Let $v\in \mathbb{R}^d$ be a random vector such that $\mathbb{E}v = y$, and $X$ be a given $\mathbb{R}^{d\times d}$ real fixed matrix. We assume that the following optimization problem has a unique solution $w^\star$: $$\min_{w\in \mathcal{C}}f(w):=\sum_{i=1}^d |y_i-(Xw)_i|^2$$ where $\mathcal{C}$ might be a convex or a nonconvex subset of $\mathbb{R}^d$.

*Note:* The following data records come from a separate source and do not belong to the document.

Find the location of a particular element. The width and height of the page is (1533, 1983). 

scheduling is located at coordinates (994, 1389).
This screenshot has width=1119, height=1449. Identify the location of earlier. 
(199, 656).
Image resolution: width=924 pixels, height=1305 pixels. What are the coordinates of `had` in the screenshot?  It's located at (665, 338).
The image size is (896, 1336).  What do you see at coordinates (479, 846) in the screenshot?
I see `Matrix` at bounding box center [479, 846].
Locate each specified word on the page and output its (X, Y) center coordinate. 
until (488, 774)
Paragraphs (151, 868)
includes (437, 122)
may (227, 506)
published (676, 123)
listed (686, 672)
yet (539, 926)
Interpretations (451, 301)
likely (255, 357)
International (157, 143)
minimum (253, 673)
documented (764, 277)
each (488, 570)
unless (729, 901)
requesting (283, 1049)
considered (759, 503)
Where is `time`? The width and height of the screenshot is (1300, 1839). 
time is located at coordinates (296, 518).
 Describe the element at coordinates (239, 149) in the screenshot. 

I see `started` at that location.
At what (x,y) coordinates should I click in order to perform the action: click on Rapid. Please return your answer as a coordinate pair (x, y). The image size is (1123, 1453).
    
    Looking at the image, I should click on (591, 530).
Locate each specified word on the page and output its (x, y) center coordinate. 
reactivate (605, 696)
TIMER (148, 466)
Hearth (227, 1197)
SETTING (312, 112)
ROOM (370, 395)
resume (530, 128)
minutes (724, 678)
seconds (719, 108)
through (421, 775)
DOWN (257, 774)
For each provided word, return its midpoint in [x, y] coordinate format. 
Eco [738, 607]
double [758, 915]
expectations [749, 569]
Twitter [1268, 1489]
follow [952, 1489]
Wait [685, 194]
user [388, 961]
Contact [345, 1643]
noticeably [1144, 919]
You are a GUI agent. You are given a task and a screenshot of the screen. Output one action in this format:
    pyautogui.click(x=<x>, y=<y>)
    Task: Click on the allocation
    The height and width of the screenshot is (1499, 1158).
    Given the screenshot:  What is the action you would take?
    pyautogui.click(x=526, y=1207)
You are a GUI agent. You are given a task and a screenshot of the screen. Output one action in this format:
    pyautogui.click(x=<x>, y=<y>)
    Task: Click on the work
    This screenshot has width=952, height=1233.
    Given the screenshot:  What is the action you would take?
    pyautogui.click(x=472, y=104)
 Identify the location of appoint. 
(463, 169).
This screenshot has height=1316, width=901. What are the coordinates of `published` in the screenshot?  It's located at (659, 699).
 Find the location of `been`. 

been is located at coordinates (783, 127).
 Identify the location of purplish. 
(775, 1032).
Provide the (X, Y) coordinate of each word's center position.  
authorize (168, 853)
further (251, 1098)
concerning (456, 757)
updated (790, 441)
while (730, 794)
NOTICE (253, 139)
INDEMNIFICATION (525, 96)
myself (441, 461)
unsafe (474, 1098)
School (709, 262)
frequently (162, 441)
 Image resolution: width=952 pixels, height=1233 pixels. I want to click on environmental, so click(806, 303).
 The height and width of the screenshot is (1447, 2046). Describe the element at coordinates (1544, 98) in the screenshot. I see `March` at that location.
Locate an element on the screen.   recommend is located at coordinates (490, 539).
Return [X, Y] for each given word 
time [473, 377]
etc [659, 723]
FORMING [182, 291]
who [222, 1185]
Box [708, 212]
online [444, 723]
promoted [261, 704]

Now, let us consider $\hat{w}$ be the (probably unique) solution to the following optimization problem: $$\min_{w\in \mathcal{C}}\hat{f}(w)=\sum_{i=1}^d |v_i-(Xw)_i|^2.$$ Clearly, if $\mathcal{C}=\mathbb{R}^d$, and $X$ is invertible, we have $\mathbb{E}\hat{w}=w^\star$. However,

What happens when $\mathcal{C}$ is a proper subset of $\mathbb{R}^d$? Specifically, is there any concentration result available of the following form? $$\mathbb{P}\bigg(\left\|\hat{w}-w^\star\right\|>t\bigg)<?,\ t>0.$$

The question really is how does the set $\mathcal{C}$ affects the solution $\hat{w}$. Any pointers to the literature is much appreciated. Thanks in advance.

Answer 1

$\newcommand\C{\mathcal C}$If $\C$ is convex, then the projection onto the convex set $X\C$ is uniquely defined and, moreover, $1$-Lipschitz, so that $\|X\hat w-Xw^\ast\|\le\|v-Ev\|$ and hence $\|\hat w-w^\ast\|\le\|X^{-1}\|\|v-Ev\|$. So, for instance, $$P(\|\hat w-w^\ast\|\ge t)\le\|X^{-1}\|^2\frac{E\|v-Ev\|^2}{t^2}$$ for real $t>0$.

If $\C$ is not convex, then the projection onto the convex set $X\C$ is in general not uniquely defined and is discontinuous, so that in that case no concentration result is possible.